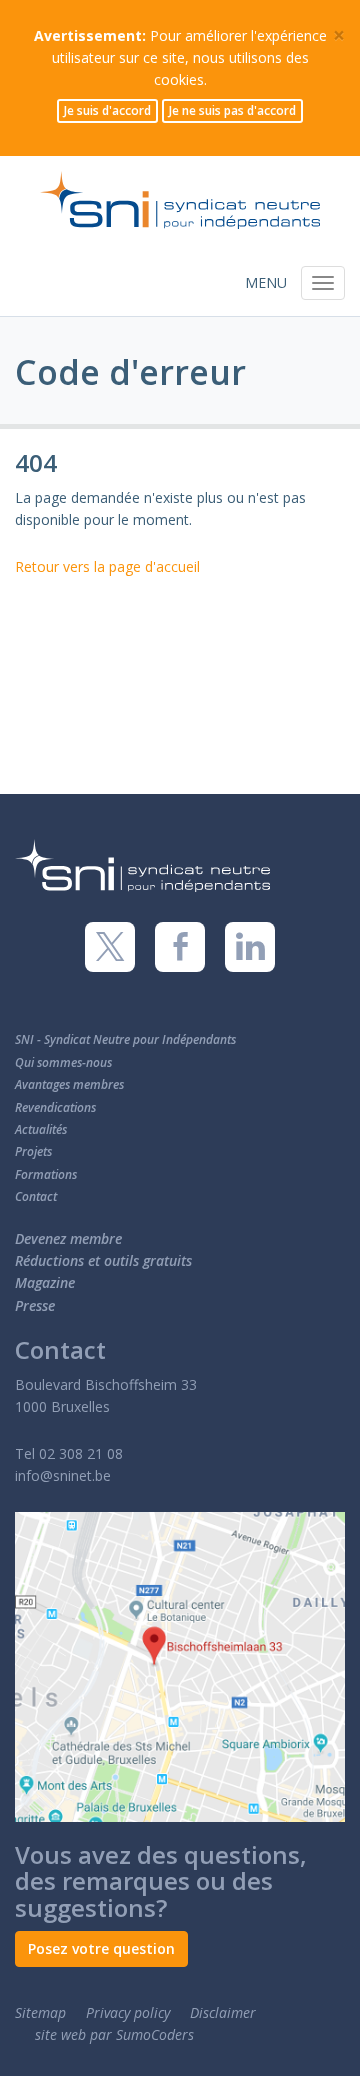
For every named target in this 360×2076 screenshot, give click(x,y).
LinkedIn (250, 947)
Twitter (110, 947)
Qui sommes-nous (63, 1062)
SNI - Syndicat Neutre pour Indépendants (125, 1039)
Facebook (180, 947)
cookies (179, 79)
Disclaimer (223, 2012)
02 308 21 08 (81, 1453)
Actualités (41, 1129)
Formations (46, 1174)
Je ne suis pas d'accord (232, 110)
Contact (36, 1196)
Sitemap (40, 2012)
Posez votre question (101, 1948)
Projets (33, 1151)
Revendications (55, 1107)
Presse (35, 1305)
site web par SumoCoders (114, 2034)
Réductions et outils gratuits (103, 1260)
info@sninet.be (63, 1475)
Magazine (45, 1282)
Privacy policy (128, 2012)
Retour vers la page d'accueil (107, 566)
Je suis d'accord (107, 110)
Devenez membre (68, 1238)
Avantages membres (69, 1084)
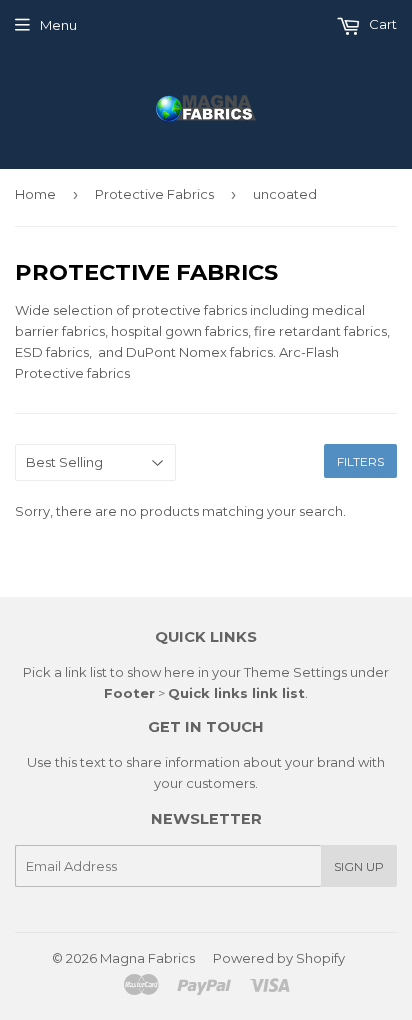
========
■ WHAT YOU ARE ASKED TO DO: Give again, word for word, each line from the one holding "Presse (35, 1305)" through the end of the entries, and leave out any picture.

■ ANSWER SECTION:
Presse (35, 1305)
site web par SumoCoders (114, 2034)
Réductions et outils gratuits (103, 1260)
info@sninet.be (63, 1475)
Magazine (45, 1282)
Privacy policy (128, 2012)
Retour vers la page d'accueil (107, 566)
Je suis d'accord (107, 110)
Devenez membre (68, 1238)
Avantages membres (69, 1084)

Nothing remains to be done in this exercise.